MINDER BOMA’S

700 DAGEN CAMPAGNE.

Martiaal blikt Frans Leroux naar uw verslaggever. De voorzitter van de branchevereniging Fenavian is op het oorlogspad. Dat gaat hem goed af. Hij was decennialang de rechterhand van Belgiës bekendste Defensieminister en vleesbaron, Paul Van den Boeynants. De voorbije drie jaar is er in de branche (6000 werknemers, omzet 36 miljard frank) meer veranderd dan in de vorige dertig jaar. Balthazar Boma de worstenfabrikant van FC De Kampioenen verliest terrein bij Fenavian. Sedert 1985 investeert de sector jaarlijks 4 miljard frank in zijn modernisering. Die inspanning wordt niet gesubsidieerd, ze komt uit de eigen cashflow of uit de spaarsok van vader en moeder, broers en zussen. De gemiddelde schuldgraad van de vleeswarenfabrikanten is de voorbije jaren fors gestegen, alhoewel niemand de juiste cijfers kent. De vleeswarenindustrie beslaat 12 tot 13 % van de Belgische voedingsnijverheid. De vleesverwerking zit met de zuivel en de dranken bij de top-3 van de voedingsbranche.

Fenavian telt 130 leden, 85 % van de Belgische vleesverwerkers. Negentig procent van de vleeswarenfabricatie is een Vlaamse activiteit. De sector kent nog zeer veel kleine bedrijven. Slechts een tiental verwerkers klimt boven de 100 werknemers. De verticale integratie van kweek, over slachten naar fabricatie is de grote uitzondering. Alleen de familiale Groep Detry uit het Waalse Aubel doet de hele keten. De Belgische dochters van de Amerikaanse voedingsmultinational Sara Lee ( Imperial, Cornby, Salaisons de Champlon, Dacor) zijn samen de nummer 1 in België met een gezamenlijke vleeswarenomzet van 5 miljard frank. Daarop volgen Ter Beke (de vleeswaren beslaan 60 % van de nieuwe omzet, 7 miljard frank) en Pluma. Naast de expansieve grote bedrijven zijn er nichespelers die veel in hun mars hebben. Ganda Ham (Gent) en De Beauvoorde zijn voorbeelden. In het jaar 2000 denkt Frans Leroux nog 80 leden te hebben : “Ik zie een voortschrijdende internationalisering en schaalvergroting bij de kleintjes is er veel beweging. De vleessector wordt zeer vijandig beschreven in de Vlaamse kranten. In Wallonië is de houding anders. Vriendelijker. De hetze in Vlaanderen is onrechtvaardig. Alleen het negatieve belichten, is geen hoogstaande journalistiek.”

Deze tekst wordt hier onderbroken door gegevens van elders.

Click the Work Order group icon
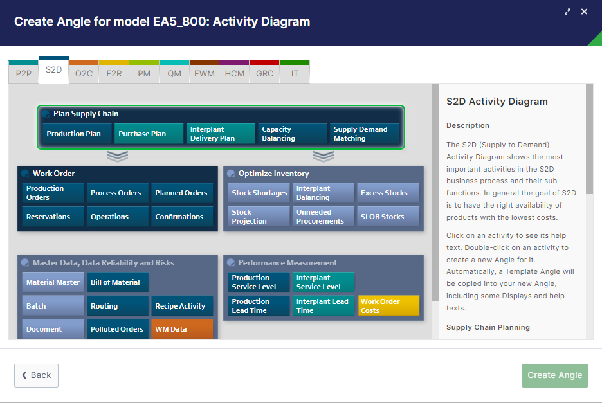Image resolution: width=602 pixels, height=403 pixels. click(x=25, y=174)
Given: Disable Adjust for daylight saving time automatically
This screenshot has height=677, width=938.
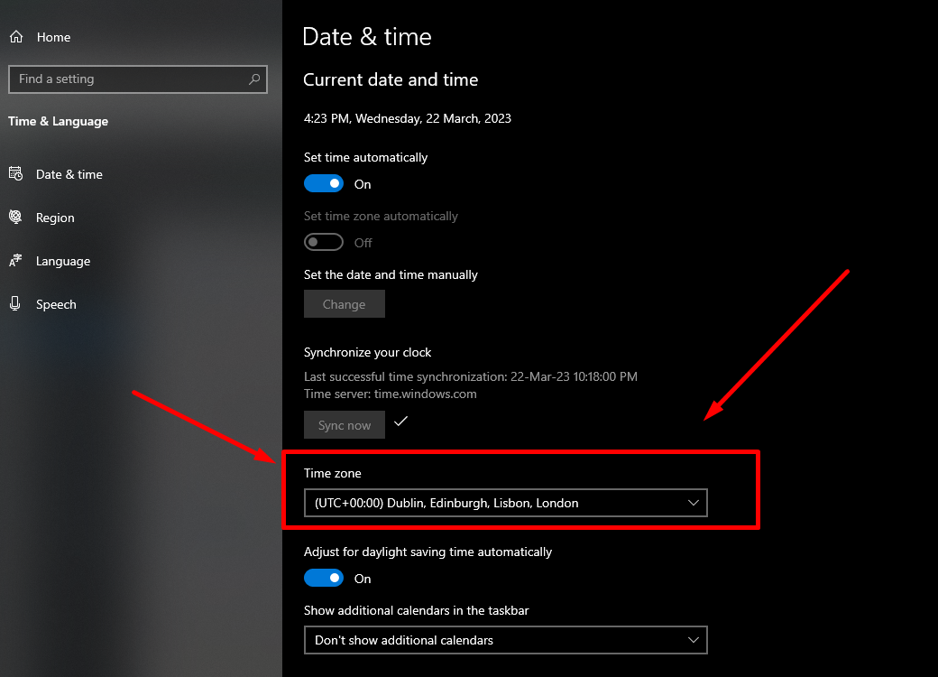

In ’95 startte de branche haar 700-dagencampagne om aan het einde van die termijn haar palmares te tonen en de pers te overtuigen. Langs de hardwarekant worden de bedrijven aangepast aan EU-norm 77-99. Een ander gedrag, een andere traditie worden aangekweekt. Geen ringen, geen horloges, geen houten kapblokken, geen houten paletten meer in de fabrieken. Frans Leroux : “Voor een nieuw of vernieuwd fabriekje met 15 werknemers kost dat al snel 100 tot 150 miljoen Belgische frank.” Om de hardware optimaler te gebruiken, wordt eveneens gesleuteld aan de software. De branche wordt klaargestoomd voor de methodiek van de Hazard Analysis Critical Control Points (HACCP), een kwaliteitssysteem van de Nasa dat beoogt om aan boord van de ruimtevaarttuigen optimaal voedsel te hebben. “De HACCP-systhematiek is een initiatief van de branche, we leiden onze eigen inspecteurs op en schrijven onze handboeken in samenspraak met hoogleraren, microbiologen, veeartsen. Daarbovenop komt de officiële controle van het Instituut voor de Veterinaire Keuring,” zegt Frans Leroux. Naast HACCP, begint de sector met Preventie Stimulering : “Onze filosofie wordt dat we eerst zullen vegen voor de eigen deur.” De Belgische productie is té groot voor de thuismarkt, dus is de nationale verwerker traditioneel een exporteur. Een nieuwe markt Frans Leroux zucht hoorbaar is het Gos : “De Russen hebben honger en ze kopen alles. België exporteert vandaag 650 ton per week aan 1 à 2 dollar per kilo, de gemiddelde prijs voor vleeswaren is 3 dollar per kilo. Gelukkig is er een lichte kentering. De Russische cijfers verhullen dat we op onze thuismarkt minder afzetten.”

FRANS LEROUX (FENAVIAN) Vandaag nog 130 Belgische vleesverwerkers, in 2000 nog 80.